The level of ECR penetration on a flat mailing “represents the most potential for a catalog mailer to increase circulation,” Davis said in a Jan. 26 letter to the manager of mailing standards at the USPS. Davis had made the same suggestion in a letter last April. (See “Slim-jims get squeezed,” June 2008.)

“This rule change would allow Ross-Simons to redirect millions of catalogs out of the letter class and back into flats,” Davis said in his latest letter. The USPS would enjoy greater revenue on a per-piece basis, he noted, “and catalogers will actually increase their mail volumes.”

Davis is responding to the federal register notice [#39 CFR part 111] for letter-size booklets and folded self-mailers.

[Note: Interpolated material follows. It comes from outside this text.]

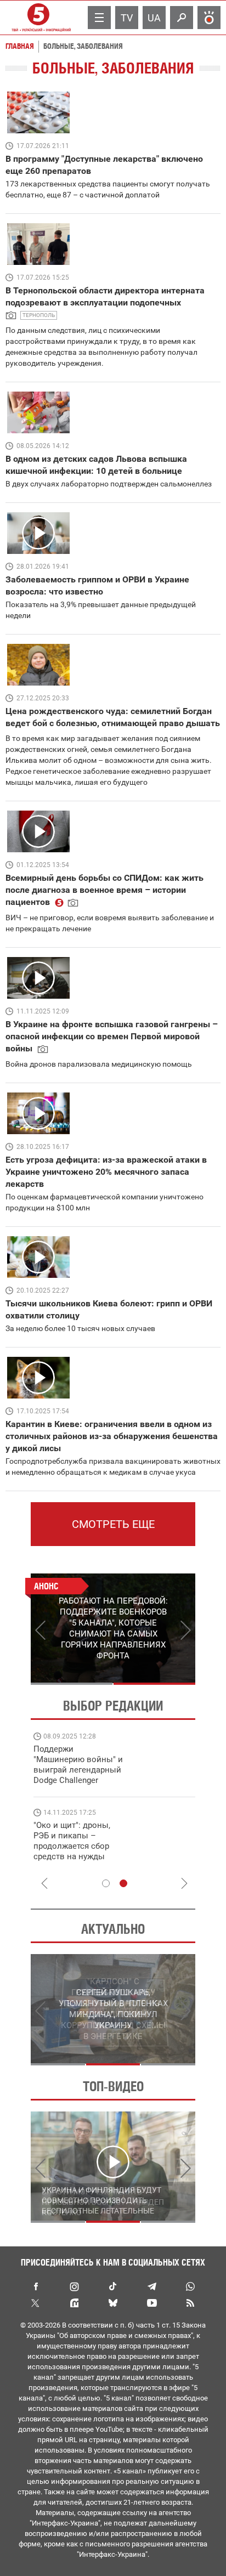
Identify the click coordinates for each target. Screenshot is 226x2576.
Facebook (35, 2286)
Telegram (151, 2286)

Published in December, the notice proposed revisions to slim-jims that included the use of larger tabs with no perforations, and changes to catalog paper weight and dimensions.

Implementing 39 CFR Part 111, Davis said in the letter, “will effectively increase our flat rate mailing costs by the full 40% from the rate case effective May 2007. I doubt the commissioners envisioned impact of this magnitude.”

Ross-Simons mailed more than 40 million catalogs in 2008. The company has forecast 20 million pieces for 2009.

“The economics are simple: We can’t break even on the 20 million books that we eliminated because the cost of flat postage is too high,” the letter states. “We have tried to stem our reduction in volumes by adopting the letter-size booklet rates, but the proposed rule will eliminate the slim-jim as a viable mail piece — thereby accelerating our mail reductions.”

When reached for additional comment, Davis noted that if Postal Service officials do essentially eliminate the slim-jim mailer in 2009, “they’ll find that they have killed an entire industry. They’ll get their per-piece rate up to 40 cents, but there won’t be anyone mailing catalogs.”